Evelyn and Gene had been staying in the Cartier home for almost a week. Louis had said that the swelling in Gene’s leg had started to go down, meaning that it was truly starting to heal; he’d even put it in a plaster cast and given him some crutches so he could hobble around. Now that he was okay to move around, Gilbert was driving them over to their new home, a little more towards the heart of Paris than Louis’ home.

“It doesn’t hurt nearly as much as it did,” Gene said, adjusting his position in the back of Louis’ car. The cast, though it only went to his knee, was bulky, so Gene ended up propping his legs up onto the other seats in the back, while his crutches sat where his legs should have been. “God knows I won’t be able to do anything very exciting, though.”

“And Francis doesn’t expect you to,” Gilbert said. “I think he’s planning on just having you two acclimate to the city for the next few days, anyway.
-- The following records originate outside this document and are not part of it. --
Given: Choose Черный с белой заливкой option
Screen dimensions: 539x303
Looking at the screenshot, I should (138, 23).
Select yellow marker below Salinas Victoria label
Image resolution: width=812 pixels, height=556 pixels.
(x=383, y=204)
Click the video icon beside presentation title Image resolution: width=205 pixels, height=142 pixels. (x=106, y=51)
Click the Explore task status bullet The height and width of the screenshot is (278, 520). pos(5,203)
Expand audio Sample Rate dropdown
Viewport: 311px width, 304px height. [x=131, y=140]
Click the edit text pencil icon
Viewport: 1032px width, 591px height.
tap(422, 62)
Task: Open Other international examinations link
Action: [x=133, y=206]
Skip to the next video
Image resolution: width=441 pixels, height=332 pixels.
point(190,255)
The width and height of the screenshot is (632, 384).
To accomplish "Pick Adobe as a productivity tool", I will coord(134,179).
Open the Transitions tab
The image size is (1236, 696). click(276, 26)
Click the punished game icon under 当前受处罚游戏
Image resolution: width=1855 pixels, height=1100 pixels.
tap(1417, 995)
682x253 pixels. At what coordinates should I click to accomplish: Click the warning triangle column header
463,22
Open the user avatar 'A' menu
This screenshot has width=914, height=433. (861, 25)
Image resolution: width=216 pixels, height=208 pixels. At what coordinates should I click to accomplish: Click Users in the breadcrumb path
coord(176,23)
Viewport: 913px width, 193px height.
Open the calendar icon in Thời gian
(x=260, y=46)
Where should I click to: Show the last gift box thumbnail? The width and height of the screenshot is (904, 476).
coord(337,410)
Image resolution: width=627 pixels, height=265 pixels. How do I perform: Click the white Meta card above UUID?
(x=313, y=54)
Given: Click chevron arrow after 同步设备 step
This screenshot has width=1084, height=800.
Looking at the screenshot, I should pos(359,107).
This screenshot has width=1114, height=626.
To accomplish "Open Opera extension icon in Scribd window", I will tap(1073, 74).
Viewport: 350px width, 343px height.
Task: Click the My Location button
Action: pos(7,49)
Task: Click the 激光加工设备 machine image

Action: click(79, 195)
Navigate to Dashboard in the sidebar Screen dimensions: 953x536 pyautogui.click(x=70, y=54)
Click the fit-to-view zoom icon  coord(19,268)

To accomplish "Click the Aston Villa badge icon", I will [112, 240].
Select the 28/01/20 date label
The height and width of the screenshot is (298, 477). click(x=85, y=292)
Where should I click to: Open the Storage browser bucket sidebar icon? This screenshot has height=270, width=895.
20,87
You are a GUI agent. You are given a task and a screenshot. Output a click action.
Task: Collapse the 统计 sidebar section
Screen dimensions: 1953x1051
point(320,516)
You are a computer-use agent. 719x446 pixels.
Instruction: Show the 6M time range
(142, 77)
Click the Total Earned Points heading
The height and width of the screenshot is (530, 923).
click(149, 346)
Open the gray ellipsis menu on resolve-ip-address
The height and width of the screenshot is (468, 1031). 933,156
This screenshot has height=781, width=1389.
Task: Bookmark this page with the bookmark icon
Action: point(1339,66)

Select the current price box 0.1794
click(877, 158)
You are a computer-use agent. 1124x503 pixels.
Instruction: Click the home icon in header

After that, you’ll probably just end up do information runs for the next little while.”

“Information runs?” Gilbert nodded.

“Getting orders and stuff to the resistance and back,” he said. “He usually has people start out doing that before he has them do anything too major.” Evelyn looked out the window of the car and watched as the scenery went past. There were a lot of people mingling on the sidewalks of Paris that day, despite the cold, while German soldiers walked among them. Most of the civilians looked down at the sidewalk when they saw them coming towards them, almost as if they were trying to pretend like they weren’t there. If only they weren’t.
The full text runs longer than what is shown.